(Supplied entries)

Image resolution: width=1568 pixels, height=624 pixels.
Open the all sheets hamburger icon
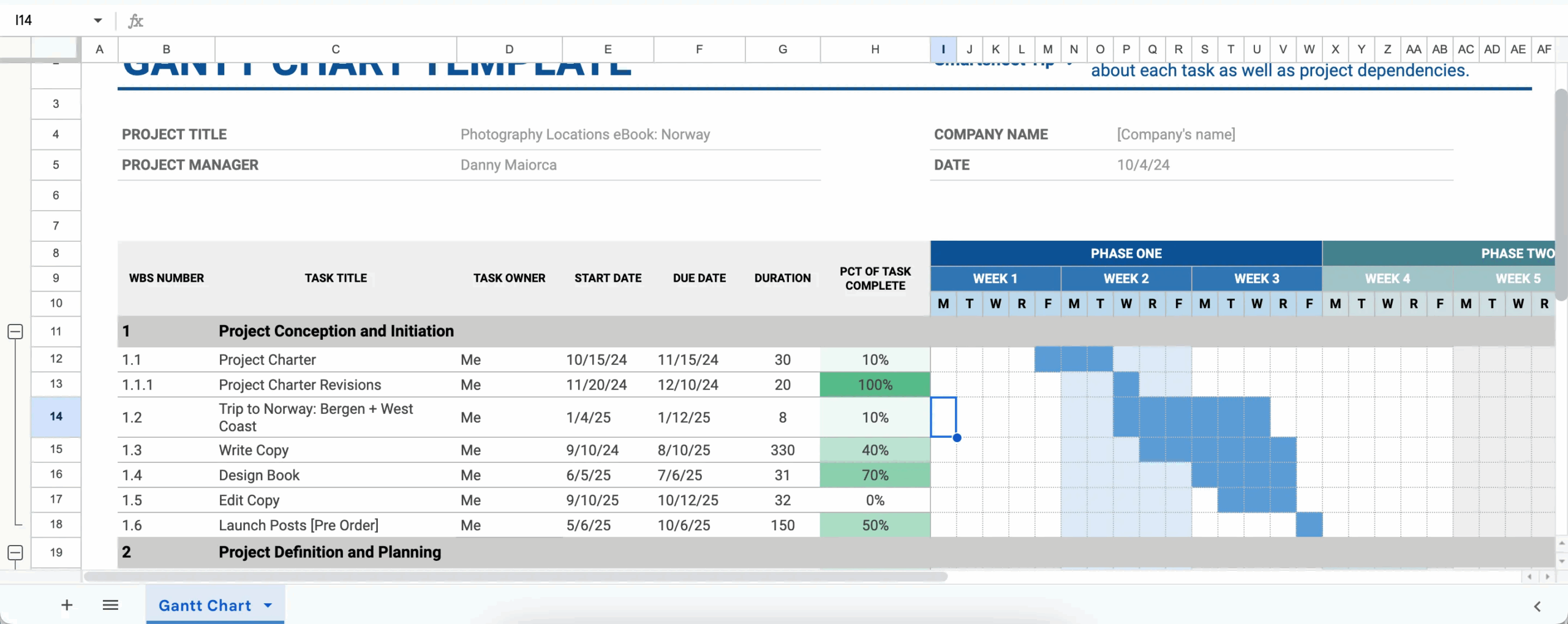tap(110, 604)
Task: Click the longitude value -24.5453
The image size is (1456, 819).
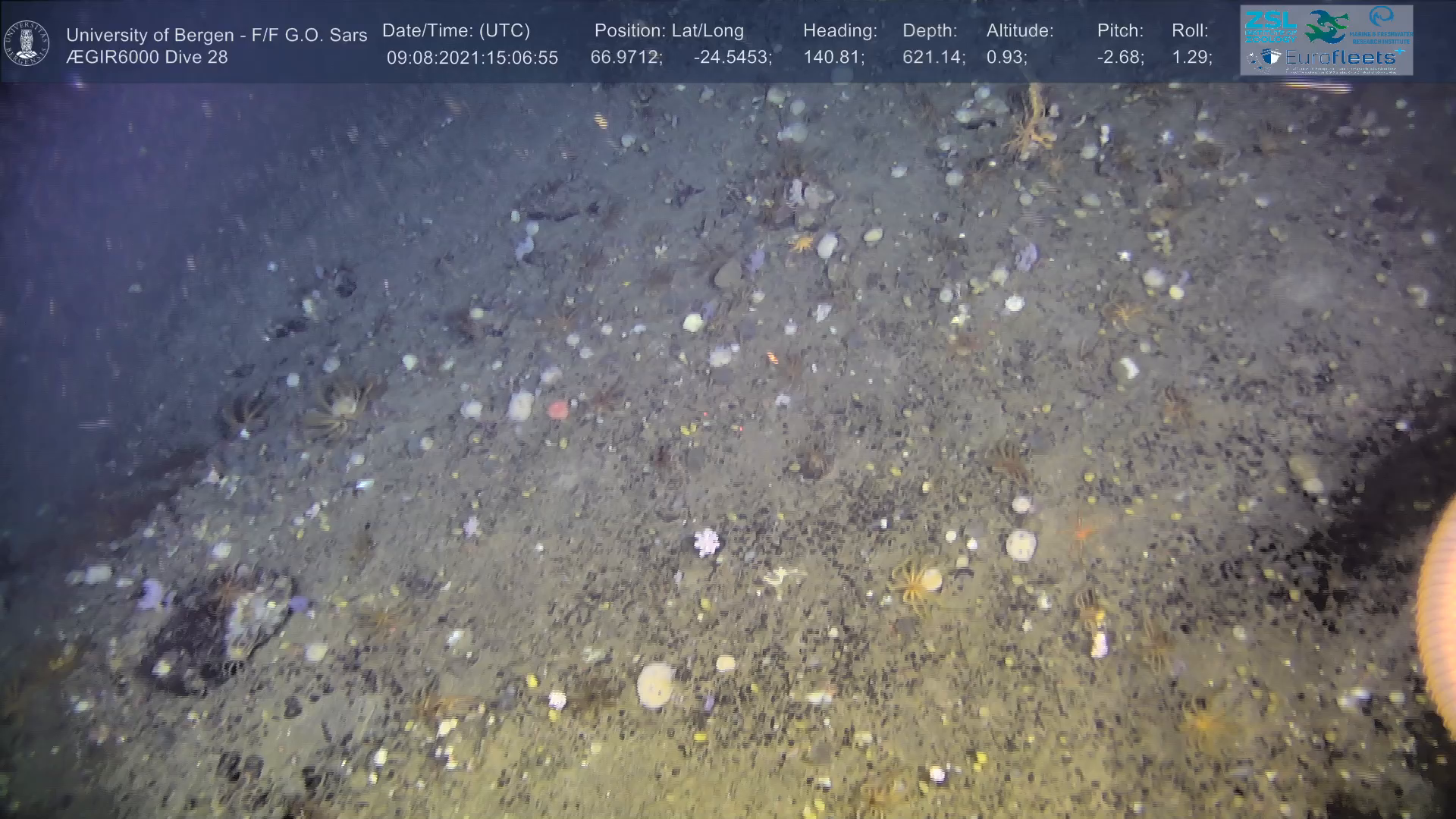Action: 733,58
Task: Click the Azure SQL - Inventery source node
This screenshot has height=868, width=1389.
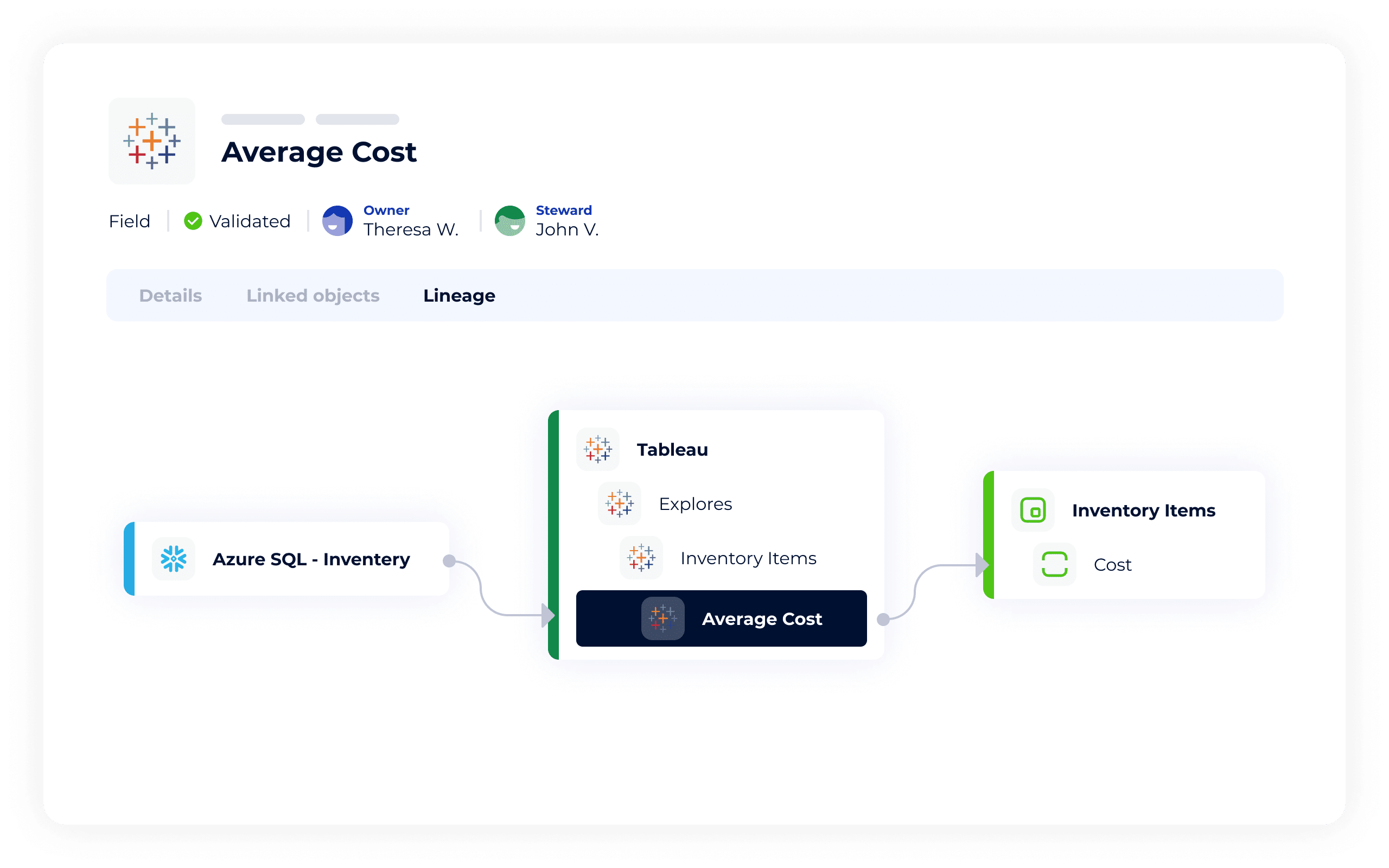Action: (x=310, y=559)
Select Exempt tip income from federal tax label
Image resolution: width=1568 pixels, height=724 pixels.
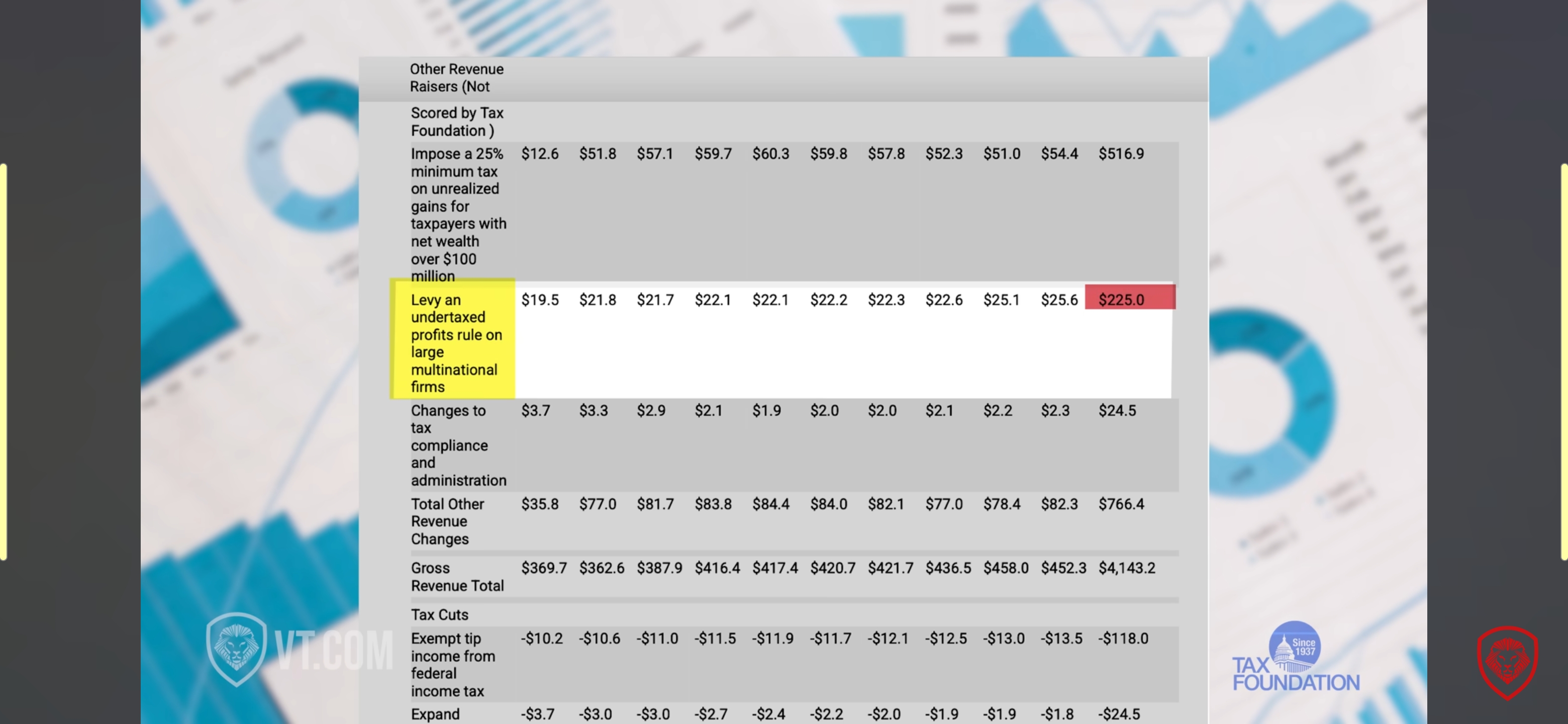(x=452, y=664)
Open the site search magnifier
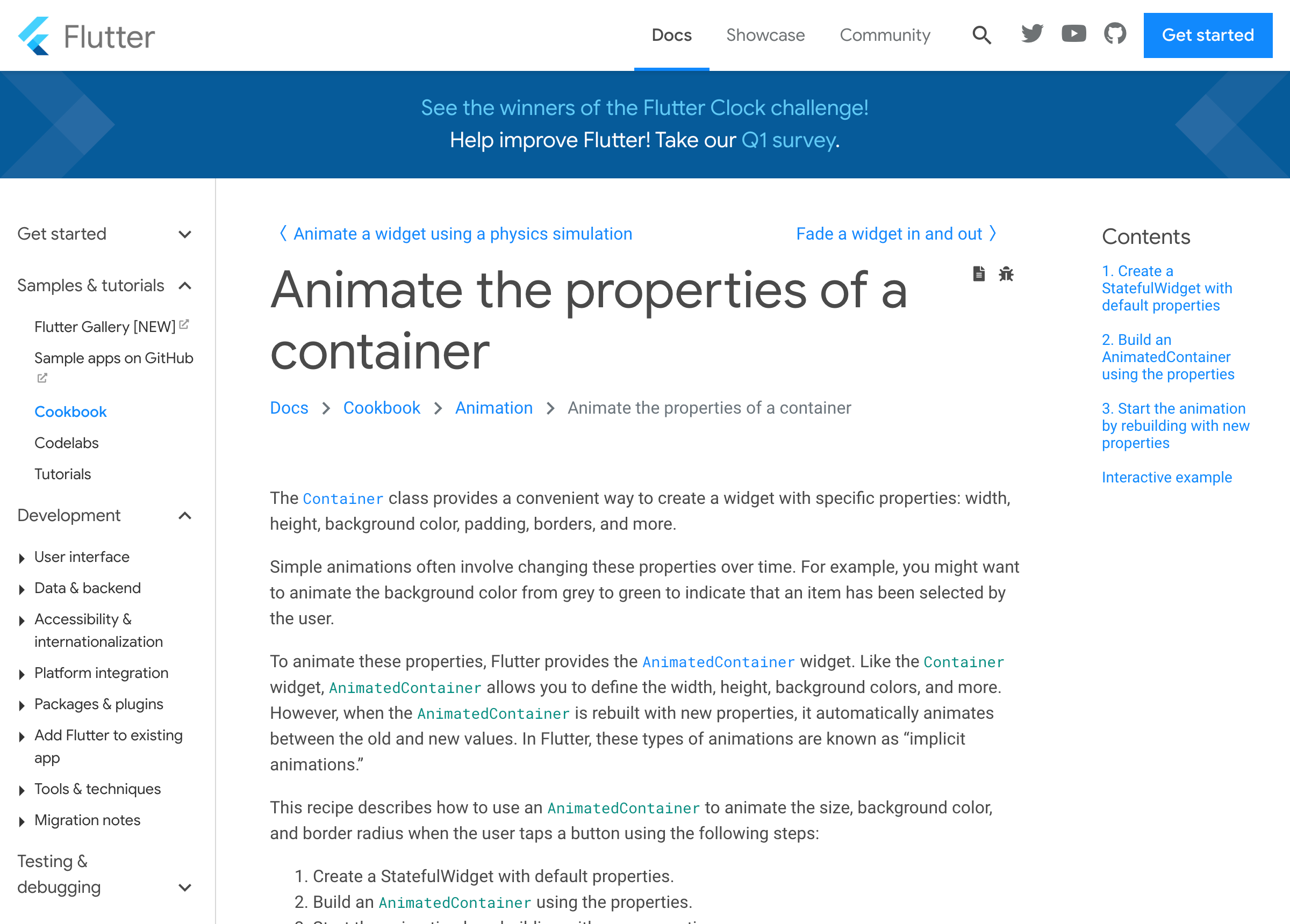 (981, 35)
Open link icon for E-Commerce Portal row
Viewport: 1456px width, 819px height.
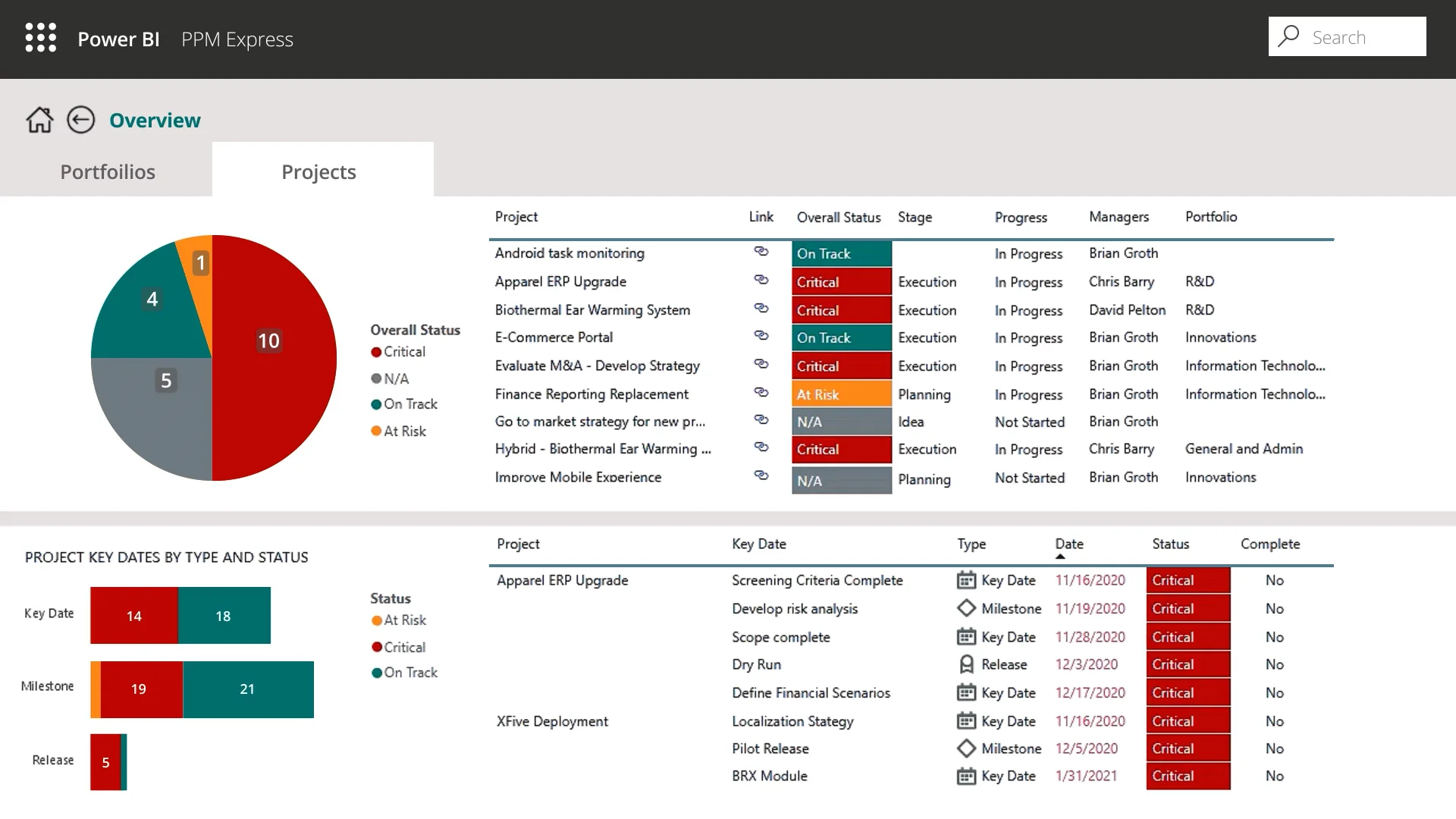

(End Supplied entries)

**Your instructions**: When a line of the material holds "Click", count it once, and then give the final number alone.

**Solved problem**: 2